§ **Work to complete**:
Extract every line of the records that contains the word "height", treating uppercase and lowercase letters as different.

§ **Records**:
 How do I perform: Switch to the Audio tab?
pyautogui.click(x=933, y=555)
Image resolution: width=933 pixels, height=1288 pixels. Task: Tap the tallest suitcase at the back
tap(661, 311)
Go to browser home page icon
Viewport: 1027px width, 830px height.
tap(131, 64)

§ **Right answer**:
Image resolution: width=933 pixels, height=1288 pixels. Task: Tap the tallest suitcase at the back
Viewport: 1027px width, 830px height.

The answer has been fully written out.